Ha dunque annunciato il sacrificio di migliaia di suoi connazionali. Annunciandolo, con una irresponsabilità che a me sembra senza pari, ha già immaginato chi sarà buttato dalla rupe Tarpea: i più fragili e sfortunati.

Noi italiani, scrive oggi Carlo Verdelli, siamo sperimentatori di un evento mai sperimentato. Ci troviamo a fare i conti col mistero, col buio, con un avversario irriconoscibile.

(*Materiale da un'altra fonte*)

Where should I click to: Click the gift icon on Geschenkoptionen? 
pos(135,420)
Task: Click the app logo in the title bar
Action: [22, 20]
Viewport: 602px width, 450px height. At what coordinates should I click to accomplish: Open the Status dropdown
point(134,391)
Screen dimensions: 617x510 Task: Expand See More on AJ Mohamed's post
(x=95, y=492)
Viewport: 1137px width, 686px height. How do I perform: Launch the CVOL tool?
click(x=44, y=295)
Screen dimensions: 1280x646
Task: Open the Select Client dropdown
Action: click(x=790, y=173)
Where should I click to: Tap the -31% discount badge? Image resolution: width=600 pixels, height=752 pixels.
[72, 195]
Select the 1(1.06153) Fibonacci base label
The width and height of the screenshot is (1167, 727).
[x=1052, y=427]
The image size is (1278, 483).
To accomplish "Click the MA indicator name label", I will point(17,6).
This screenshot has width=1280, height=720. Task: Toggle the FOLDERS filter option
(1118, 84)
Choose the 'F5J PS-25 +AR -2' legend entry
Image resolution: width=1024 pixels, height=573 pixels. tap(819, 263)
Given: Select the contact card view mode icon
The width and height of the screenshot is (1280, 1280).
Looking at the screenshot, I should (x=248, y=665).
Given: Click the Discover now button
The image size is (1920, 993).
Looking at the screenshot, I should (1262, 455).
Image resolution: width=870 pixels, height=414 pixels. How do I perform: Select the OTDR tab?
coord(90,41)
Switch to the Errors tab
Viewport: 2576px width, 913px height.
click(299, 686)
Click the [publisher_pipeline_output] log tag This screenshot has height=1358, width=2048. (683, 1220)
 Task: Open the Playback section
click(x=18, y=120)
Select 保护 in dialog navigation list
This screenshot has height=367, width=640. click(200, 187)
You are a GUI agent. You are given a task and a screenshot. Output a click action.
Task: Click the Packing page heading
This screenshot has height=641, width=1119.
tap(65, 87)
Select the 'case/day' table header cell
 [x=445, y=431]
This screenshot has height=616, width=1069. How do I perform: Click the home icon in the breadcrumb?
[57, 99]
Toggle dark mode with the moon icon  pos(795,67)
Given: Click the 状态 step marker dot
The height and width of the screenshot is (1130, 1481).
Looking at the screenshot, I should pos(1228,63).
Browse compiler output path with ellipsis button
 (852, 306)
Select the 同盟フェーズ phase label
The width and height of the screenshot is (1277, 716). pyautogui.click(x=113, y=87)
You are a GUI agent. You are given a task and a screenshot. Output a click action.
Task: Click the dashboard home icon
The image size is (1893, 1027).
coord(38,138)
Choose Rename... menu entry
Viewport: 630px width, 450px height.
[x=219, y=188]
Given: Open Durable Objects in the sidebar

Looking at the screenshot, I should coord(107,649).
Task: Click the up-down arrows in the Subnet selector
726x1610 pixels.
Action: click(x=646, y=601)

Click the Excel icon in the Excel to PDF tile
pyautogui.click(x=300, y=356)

Noi italiani sappiamo anche che le cure del servizio sanitario sono universali, senza eccezioni di reddito, posizione sociale, età. Eppure la qualità e le cure sanitarie in una porzione dell’Italia sono molto più efficaci e tempestive rispetto all’altra porzipne. E’ già questa una prima e grave disuguaglianza. E se vogliamo dirla tutta le cure e le attenzioni prestate ai primi ammalati di Covid19 sono state sicuramente più avanzate e tenaci rispetto a quelle che già oggi si riescono a somministrare. Oggi chi raggiunge la terapia intensiva trova un fronte medico sfibrato da decine di giorni di lavoro incessante, trova non uno ma cento letti occupati, e cento urgenze in più a cui far fronte. E’ questa una seconda disuguaglianza che siamo costretti ad annotare. La risposta a un evento così cruento, se dispiegata nello stesso momento per un sempre maggior numero di casi, risulta oggettivamente più incerta e faticosa.

A queste due disuguaglianze Johnson, nel suo incredibile e raccapricciante messaggio alla nazione, ne aggiunge una terza: si salveranno i più forti. Che non sono sempre i più giovani. Ma certo tra i forti sono da annoverare i più più giovani e i più ricchi, oppure, non essendo giovane né ricco, chi detiene, come Johnson, poteri di governo a cui sarà sempre riservata un’attenzione speciale. E poi coloro che avranno la possibilità di essere curati in un grande istituto scientifico invece che in un ospedale di campagna.

I più forti, i più ricchi, i più potenti.

E tutti gli altri? Attenderanno la decimazione. Però dopo la decimazione quel grande “gregge” superstite raggiungerà l’immunità.

È già spaventoso pensarlo, ma dirlo è un atto così crudele e anche così intensamente antidemocratico da far venire i brividi.